Klauduska - wracając do rozmowy. Ja ZAWSZE namawiam DT do pozostania DT. Więc jeśli zostawienie sobie kota ma być równoznaczne z zakończeniem tymczasowania - namawiam do wyadoptowania zwierzaka. I pomocy następnym. Bo dobrych DT po prostu brakuje. Mam teraz przecudnego taryfka (w wieku Sokotki mniej więcej), który siedzi w transporterze w mojej wannie i płacze, bo chce do ludzi. A ja nie mogę go ani wypuścić ani nawet porządnie wymiziać, bo nie chcę mu sprzedać kokcydiów.
Ale oczywiście rozumiem odruchy serca, bo wbrew opiniom
coponiektórych - ja też taki organ posiadam
Dzięki Alebie, Agnesce, Iwonie66, zirrael i Piotrowi568 alarm klatkowy został chwilowo opanowany, nawet z lekkim nadmiarem.
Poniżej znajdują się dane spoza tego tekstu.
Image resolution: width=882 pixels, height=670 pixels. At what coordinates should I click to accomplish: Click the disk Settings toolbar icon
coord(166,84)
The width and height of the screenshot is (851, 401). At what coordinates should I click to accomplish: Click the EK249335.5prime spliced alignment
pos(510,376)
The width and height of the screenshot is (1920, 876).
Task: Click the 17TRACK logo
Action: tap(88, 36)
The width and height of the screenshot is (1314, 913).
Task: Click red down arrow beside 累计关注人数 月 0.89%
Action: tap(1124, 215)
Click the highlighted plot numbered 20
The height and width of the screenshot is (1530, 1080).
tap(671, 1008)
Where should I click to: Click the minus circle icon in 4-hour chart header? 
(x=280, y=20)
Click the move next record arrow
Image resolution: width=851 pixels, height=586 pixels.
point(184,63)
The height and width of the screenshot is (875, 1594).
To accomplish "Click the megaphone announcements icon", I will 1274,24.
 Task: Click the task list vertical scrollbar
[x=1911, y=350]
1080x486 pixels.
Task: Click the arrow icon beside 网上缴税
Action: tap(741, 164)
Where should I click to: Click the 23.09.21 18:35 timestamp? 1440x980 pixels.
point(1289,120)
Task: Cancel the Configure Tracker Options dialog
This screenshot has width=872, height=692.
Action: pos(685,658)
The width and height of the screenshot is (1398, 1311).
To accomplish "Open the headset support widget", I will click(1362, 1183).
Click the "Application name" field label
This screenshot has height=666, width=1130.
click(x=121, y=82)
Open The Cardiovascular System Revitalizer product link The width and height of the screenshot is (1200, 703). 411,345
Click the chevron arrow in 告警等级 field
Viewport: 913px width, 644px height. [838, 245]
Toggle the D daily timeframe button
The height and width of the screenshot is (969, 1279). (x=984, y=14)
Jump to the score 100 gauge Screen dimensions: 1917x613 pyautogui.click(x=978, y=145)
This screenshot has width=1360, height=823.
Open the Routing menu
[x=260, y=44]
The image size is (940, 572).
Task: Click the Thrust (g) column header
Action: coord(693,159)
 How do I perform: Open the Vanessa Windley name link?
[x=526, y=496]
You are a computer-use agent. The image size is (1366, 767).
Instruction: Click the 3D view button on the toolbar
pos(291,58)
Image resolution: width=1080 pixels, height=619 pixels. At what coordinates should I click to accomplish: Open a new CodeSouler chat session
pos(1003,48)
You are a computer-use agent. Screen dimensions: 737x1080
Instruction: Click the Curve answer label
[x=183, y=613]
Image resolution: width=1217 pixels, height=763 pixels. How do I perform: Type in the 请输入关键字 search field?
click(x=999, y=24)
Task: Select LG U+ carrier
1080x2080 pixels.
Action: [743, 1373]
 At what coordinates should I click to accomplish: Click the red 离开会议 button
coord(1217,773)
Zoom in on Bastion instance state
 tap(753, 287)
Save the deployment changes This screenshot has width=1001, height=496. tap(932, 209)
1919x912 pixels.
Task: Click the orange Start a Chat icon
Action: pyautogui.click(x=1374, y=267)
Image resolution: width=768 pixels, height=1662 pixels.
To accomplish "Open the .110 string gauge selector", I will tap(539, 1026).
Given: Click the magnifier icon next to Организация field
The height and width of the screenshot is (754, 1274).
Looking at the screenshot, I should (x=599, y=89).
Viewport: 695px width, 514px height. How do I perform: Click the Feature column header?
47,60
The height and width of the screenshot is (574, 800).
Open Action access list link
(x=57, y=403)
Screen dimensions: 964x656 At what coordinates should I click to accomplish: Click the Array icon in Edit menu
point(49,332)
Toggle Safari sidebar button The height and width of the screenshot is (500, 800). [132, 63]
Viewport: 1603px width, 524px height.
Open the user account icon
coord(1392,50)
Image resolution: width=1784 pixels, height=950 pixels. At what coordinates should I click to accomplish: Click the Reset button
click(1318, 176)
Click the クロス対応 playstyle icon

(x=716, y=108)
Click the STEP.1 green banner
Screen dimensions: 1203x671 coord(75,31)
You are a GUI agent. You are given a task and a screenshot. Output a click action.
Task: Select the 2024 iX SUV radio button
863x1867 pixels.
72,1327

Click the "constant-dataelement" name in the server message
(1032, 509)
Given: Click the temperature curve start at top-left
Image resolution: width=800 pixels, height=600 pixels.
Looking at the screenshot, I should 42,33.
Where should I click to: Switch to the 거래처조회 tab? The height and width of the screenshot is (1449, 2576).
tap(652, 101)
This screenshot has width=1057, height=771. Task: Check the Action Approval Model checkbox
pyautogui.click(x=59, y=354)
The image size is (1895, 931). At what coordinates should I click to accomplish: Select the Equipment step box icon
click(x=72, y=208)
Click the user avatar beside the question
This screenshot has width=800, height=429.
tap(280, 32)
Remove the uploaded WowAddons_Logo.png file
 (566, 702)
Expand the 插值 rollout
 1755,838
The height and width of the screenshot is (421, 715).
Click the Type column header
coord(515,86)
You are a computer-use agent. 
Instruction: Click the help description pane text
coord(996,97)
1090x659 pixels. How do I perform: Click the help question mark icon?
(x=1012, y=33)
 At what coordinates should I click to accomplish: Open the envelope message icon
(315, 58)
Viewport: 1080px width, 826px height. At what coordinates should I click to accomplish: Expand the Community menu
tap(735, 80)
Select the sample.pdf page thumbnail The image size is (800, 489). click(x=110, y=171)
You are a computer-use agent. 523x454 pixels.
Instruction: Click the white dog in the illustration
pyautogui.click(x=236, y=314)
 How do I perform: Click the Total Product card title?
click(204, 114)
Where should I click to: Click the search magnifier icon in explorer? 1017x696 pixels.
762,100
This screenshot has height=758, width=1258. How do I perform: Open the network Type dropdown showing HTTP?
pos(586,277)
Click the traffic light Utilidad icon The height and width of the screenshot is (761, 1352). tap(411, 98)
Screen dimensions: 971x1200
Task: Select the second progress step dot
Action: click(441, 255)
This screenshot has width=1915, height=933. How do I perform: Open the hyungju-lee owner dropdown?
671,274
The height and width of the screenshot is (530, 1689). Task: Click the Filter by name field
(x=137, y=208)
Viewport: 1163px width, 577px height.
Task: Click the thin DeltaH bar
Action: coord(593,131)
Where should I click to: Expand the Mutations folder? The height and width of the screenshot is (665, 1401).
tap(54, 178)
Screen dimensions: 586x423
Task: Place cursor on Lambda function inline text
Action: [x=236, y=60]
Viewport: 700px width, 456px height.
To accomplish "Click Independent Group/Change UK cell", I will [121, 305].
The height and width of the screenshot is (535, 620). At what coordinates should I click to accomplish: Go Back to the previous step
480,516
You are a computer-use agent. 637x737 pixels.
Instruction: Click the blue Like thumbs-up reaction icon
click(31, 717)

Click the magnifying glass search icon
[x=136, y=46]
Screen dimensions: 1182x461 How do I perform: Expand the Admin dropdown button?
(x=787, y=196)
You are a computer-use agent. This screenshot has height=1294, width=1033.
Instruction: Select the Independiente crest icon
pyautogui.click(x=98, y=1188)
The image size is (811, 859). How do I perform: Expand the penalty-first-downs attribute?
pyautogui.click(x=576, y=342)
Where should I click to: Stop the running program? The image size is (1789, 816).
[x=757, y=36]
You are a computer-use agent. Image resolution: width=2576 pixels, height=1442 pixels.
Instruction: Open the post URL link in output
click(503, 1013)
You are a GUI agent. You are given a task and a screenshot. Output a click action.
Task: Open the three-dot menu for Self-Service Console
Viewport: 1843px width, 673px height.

I dobrze, bo w tym tygodniu będą 4 łapanki i jestem jakoś dziwnie przekonana, że COŚ mi z tych łapanek na DT trafi... a przynajmniej na przeleczenie przed zabiegami...
Natomiast aktualny jest alarm TRANSPORTEROWY. transportery nam znikają. rozpływają się. nie wracają z akcji. naprawdę nie stać nas na dokupywanie ciągle nowych. Ciężko też przy naszym stylu działania prowadzić regularną listę kto co ma. Dlatego liczę na wszystkich współpracujących: przejrzyjcie piwnice, pawlacze i inne miejsca czy przypadkiem nie schowały Wam się po jakichś akcjach nasze transportery. BARDZO proszę.